**Problem description**
For this exercise, reproduce the entries below exactly, but only from the line containing "[Toggle Navigation] (157, 16)" through the line containing "[Share on Whatsapp] (72, 1297)", both included.

**Raw data**
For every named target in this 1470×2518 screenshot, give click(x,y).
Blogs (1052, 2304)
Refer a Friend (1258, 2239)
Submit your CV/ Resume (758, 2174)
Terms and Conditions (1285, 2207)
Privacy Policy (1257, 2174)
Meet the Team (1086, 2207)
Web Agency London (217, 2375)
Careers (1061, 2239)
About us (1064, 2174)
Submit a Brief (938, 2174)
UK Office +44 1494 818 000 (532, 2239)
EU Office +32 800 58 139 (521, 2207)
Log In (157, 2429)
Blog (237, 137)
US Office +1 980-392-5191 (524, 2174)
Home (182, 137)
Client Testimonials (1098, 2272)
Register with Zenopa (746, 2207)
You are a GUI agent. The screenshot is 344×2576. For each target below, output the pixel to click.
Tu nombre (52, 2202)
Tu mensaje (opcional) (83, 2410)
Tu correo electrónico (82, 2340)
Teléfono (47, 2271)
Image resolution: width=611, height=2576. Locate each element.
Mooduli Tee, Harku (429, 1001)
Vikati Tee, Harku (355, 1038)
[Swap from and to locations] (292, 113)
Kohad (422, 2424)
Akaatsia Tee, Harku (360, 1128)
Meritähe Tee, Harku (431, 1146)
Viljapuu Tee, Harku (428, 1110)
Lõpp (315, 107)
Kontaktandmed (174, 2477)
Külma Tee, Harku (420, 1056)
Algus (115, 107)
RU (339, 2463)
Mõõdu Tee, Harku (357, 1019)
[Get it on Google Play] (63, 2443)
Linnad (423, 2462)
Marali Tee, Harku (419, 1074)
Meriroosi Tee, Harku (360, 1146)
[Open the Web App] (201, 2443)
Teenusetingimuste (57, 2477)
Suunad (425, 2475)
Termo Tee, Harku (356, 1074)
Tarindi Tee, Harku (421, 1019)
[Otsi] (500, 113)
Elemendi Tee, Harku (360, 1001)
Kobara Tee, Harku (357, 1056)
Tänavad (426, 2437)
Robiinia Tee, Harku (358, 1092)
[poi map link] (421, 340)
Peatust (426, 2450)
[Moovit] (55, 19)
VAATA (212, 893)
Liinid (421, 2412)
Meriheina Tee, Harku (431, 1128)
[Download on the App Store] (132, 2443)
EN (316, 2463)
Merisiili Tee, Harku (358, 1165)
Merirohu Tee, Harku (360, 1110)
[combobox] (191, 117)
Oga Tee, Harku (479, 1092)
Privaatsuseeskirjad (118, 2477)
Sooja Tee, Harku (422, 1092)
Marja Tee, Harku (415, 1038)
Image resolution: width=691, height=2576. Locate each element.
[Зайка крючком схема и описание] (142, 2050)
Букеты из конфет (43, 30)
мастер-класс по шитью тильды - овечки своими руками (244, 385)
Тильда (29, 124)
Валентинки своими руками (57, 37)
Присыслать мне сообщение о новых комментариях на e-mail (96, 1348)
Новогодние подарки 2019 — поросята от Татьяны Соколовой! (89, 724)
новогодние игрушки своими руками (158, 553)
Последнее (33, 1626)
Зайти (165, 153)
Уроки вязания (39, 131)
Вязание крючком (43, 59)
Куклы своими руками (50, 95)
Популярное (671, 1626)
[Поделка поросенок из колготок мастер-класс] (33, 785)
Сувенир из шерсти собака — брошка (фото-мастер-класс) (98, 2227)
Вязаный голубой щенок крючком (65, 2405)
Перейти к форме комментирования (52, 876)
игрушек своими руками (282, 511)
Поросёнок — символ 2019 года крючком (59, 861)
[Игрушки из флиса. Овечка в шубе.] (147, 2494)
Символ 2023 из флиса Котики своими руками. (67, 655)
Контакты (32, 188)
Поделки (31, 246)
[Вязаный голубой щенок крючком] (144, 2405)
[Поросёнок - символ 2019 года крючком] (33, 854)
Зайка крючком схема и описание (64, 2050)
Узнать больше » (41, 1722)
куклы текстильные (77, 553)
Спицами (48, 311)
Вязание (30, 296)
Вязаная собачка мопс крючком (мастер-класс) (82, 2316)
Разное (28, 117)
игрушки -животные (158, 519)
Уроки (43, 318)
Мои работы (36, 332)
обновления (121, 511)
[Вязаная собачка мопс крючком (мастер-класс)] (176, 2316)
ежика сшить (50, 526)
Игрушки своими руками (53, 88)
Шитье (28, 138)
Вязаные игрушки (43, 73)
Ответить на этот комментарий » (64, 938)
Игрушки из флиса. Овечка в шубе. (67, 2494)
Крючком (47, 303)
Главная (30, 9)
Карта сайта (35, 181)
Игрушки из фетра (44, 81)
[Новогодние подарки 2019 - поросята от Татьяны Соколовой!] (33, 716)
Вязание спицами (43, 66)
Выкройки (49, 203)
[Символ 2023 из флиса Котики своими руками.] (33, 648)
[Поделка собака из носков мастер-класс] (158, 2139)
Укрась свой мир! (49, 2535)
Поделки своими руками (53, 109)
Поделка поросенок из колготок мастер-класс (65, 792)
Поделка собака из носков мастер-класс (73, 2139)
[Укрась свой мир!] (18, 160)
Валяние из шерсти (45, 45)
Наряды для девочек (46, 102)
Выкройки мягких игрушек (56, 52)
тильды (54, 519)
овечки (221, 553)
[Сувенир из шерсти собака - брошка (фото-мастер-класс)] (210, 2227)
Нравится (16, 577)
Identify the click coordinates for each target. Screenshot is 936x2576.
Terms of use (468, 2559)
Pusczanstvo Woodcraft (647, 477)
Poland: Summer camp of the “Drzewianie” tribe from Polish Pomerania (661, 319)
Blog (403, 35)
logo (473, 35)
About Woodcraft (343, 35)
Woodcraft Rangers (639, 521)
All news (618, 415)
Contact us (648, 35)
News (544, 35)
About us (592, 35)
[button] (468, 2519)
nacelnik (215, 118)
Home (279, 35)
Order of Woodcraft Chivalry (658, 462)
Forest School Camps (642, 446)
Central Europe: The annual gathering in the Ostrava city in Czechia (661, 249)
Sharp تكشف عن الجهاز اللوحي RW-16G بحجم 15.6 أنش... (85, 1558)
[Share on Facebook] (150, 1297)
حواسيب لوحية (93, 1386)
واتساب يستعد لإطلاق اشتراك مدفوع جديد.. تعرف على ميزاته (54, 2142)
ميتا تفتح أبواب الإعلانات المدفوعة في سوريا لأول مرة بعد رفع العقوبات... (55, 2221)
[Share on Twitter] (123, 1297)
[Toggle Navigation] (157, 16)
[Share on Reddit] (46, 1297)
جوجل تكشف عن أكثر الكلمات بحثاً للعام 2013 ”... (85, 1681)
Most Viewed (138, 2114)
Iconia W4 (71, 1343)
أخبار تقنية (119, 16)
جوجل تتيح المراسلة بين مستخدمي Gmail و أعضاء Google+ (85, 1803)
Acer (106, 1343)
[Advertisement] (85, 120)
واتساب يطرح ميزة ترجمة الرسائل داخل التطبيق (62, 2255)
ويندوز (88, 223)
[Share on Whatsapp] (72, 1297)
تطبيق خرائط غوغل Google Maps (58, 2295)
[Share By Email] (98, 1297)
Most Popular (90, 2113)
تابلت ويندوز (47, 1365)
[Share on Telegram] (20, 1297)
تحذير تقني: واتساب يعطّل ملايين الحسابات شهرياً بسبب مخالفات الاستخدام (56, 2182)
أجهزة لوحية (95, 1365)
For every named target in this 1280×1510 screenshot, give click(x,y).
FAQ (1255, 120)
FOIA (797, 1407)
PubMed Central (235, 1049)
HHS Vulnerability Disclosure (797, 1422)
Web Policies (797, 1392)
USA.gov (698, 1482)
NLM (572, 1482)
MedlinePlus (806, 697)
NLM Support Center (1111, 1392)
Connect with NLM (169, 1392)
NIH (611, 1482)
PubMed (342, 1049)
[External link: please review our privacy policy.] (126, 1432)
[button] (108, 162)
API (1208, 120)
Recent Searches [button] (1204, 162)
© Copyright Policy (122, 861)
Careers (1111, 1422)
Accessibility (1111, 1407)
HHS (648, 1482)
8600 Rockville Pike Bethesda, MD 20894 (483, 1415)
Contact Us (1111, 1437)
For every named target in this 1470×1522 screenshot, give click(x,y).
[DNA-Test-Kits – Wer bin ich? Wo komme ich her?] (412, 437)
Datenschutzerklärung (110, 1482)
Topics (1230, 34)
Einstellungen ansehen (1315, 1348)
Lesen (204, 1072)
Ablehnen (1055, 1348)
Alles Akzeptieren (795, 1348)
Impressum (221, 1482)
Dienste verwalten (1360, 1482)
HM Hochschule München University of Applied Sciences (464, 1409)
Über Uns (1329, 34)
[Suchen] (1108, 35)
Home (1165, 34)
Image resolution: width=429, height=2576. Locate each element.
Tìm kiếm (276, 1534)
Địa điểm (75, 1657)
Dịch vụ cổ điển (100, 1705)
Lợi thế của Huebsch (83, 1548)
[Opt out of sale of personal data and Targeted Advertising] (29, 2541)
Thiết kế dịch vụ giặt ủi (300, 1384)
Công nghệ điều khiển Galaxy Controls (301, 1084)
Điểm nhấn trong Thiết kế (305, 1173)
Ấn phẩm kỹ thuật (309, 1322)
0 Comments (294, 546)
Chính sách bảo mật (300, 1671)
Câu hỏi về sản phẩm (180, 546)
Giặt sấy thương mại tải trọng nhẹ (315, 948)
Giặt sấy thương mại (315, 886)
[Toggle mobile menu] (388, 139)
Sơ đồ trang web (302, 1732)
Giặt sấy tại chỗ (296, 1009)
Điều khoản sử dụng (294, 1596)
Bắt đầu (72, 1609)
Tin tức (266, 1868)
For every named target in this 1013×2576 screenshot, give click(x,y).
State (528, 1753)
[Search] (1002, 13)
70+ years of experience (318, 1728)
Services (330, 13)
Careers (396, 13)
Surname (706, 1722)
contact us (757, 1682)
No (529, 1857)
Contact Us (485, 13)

**Completed exercise**
[Toggle Navigation] (157, 16)
[Share on Reddit] (46, 1297)
جوجل تكشف عن أكثر الكلمات بحثاً للعام 2013 ”... (85, 1681)
Most Viewed (138, 2114)
Iconia W4 (71, 1343)
أخبار تقنية (119, 16)
جوجل تتيح المراسلة بين مستخدمي Gmail و أعضاء Google+ (85, 1803)
Acer (106, 1343)
[Advertisement] (85, 120)
واتساب يطرح ميزة ترجمة الرسائل داخل التطبيق (62, 2255)
ويندوز (88, 223)
[Share on Whatsapp] (72, 1297)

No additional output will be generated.